Ruy Belo dizia que era uma desvantagem nascer
em Portugal, também por isto, Almada acusava um país em que Camões morreu de
fome para que todos possam encher a boca com Camões, e disto não nos
livraremos. Unidos pelo presente e pelo futuro da cultura em Portugal, mas
cagando (é este o termo) para editores, autores, outros pares de um mesmo universo que pode
definhar sem que mal venha ao mundo.
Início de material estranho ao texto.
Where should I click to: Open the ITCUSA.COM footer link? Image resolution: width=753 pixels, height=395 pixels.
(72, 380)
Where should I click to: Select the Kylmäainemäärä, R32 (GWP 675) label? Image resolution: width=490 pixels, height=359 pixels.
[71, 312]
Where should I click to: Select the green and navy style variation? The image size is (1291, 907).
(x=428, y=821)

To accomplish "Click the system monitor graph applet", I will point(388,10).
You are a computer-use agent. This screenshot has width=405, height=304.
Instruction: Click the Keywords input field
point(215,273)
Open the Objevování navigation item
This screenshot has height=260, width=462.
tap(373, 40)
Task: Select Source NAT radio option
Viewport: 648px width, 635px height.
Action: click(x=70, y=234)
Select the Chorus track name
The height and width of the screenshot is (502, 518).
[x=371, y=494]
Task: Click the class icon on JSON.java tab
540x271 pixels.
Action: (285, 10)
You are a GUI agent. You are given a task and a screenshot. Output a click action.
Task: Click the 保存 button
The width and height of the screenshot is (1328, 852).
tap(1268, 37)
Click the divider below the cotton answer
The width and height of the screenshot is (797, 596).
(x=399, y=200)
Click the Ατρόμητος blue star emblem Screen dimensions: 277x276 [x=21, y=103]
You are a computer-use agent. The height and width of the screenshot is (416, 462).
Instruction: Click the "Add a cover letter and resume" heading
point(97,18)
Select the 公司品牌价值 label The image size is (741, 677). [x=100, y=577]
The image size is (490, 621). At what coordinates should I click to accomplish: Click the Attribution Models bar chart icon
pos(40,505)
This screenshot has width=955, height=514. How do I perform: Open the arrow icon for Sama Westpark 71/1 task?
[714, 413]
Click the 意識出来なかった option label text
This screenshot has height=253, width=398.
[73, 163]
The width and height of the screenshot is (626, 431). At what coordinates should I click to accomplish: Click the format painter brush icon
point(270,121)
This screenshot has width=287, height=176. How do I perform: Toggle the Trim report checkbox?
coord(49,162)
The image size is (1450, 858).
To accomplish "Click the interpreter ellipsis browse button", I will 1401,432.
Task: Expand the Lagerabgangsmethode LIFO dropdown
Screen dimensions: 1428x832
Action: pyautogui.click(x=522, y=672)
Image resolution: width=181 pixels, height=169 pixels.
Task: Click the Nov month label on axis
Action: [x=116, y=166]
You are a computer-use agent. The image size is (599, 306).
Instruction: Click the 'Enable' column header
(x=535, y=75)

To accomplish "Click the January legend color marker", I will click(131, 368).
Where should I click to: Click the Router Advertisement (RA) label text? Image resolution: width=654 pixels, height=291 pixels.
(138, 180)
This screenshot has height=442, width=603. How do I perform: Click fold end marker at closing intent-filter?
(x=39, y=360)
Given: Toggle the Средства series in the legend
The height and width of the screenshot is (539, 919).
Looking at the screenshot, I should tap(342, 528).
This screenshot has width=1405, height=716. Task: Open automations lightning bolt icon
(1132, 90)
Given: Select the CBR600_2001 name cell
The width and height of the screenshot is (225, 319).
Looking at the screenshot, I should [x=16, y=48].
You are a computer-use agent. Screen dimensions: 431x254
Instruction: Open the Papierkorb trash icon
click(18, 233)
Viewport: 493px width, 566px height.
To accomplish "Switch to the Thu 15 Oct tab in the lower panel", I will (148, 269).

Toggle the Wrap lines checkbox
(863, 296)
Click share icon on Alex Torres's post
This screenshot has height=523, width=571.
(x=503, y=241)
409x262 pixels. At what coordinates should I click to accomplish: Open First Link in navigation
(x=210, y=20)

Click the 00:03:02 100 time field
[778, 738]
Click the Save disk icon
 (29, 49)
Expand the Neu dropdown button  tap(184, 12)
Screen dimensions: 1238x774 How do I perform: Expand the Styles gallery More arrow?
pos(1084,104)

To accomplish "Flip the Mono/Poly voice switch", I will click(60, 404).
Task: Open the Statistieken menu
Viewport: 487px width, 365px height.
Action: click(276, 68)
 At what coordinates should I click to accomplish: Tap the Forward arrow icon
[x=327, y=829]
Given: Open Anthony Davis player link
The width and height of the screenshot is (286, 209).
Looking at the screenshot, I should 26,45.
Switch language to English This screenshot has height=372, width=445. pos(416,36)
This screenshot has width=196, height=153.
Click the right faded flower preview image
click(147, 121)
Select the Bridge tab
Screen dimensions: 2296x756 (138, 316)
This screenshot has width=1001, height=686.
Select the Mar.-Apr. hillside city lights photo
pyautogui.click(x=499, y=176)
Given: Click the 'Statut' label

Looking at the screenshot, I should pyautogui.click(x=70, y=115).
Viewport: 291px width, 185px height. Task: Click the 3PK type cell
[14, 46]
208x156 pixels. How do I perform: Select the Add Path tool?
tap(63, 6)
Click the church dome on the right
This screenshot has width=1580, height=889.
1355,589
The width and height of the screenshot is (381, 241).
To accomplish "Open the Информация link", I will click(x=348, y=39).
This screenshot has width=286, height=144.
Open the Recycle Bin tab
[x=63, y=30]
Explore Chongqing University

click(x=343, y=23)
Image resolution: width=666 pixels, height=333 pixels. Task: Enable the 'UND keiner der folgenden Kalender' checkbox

Temos sol e praia, precisamos de mais
cultura para quê?
Por razões diferentes, que talvez venha a explicar, estes são os meus preferidos:
Fátima
Fadada foste ao gesto e à
palavra
o corpo tão daninho que te habita
mulher que não domaste e te desgosta
maina que te possui
plácida escondida
Escassa é a medida
em que te evitas
e nunca saciada ao próprio espanto
quebras
nela o risco
em ti o que persiste no metal luminoso
em que te encerras
Não é pois já em ti
que o sol tem o bronze
mas antes nela o som a prata trabalhada
a luz que lembra a forma e no poente
enterra até ao fundo a sua faca
Se tens domada a raiva
no seu gume
tão fêmea tu e firme na febre
debruçada
atenta és à pele onde suspendes
os dedos na pressa da voragem
Que abandonada estás
fátima por ti
e bem amada
Vingada vens do tempo
e a venceste
tão bem talhada ao peito
em que a criaste
no maneio de anca nas coxas que crispaste
a ladear a cama em que a perdeste
De sede Fátima devoras a firmeza
e tão fecunda ou dor
tornaste a tua fala
que és teu próprio alimento e teu sustento
na solidão imensa em que
resvalas
Que maina foste
mulher que te mantém
maldição de terra envenenada
intacta suspeita e boca amena
cintura branda
joelhos-madrugada
Se mágoa desmanchas fátima
em segredo
como quem borda o pano sobre as nádegas
a camisa descansas costurada
por mãos que maina
recusava
a só estar presa
O nojo conheceste e o mordeste
o trocaste em fruto de paisagem
na rua desenhada
que escolheste
para gerares futuro em tua casa
Que abandonada estás
fátima por ti
e bem amada
Faminta te darás
avessa te conheço
a deixares embora sem desgosto
que alguém te possua pelo corpo
se caça fores somente e de seu preço
teres de ceder à arma a linha do pescoço
Pecado de mudez que não
a tua
só maina na herança de outras vozes
nunca pactua
Malquerença que descobres
brevemente
talvez ferida fátima ou ferro fátuo
que de manso o verão te chega aos nervos
e nunca o mar obrigas sob os braços
nas tão breves arestas de alegria
que tu alheia usas sobre o fato
Fadada foste então
à luz
e às secas margens
aos lisos gestos tão fiéis a maina
que áridos parecem mas não fáceis
de ti te distancias
e a medida é justa
como se de roupa fátima te fosse executada
à água
Maligna pois te habita maina
ou tu te habitas fátima
em palavras
11/3/71
In “Novas Cartas Portuguesas”, Maria Isabel Barreno,
Maria Teresa Horta, Maria Velho da Costa, Editoria Futura, Maio de 1974, pp. 18-21.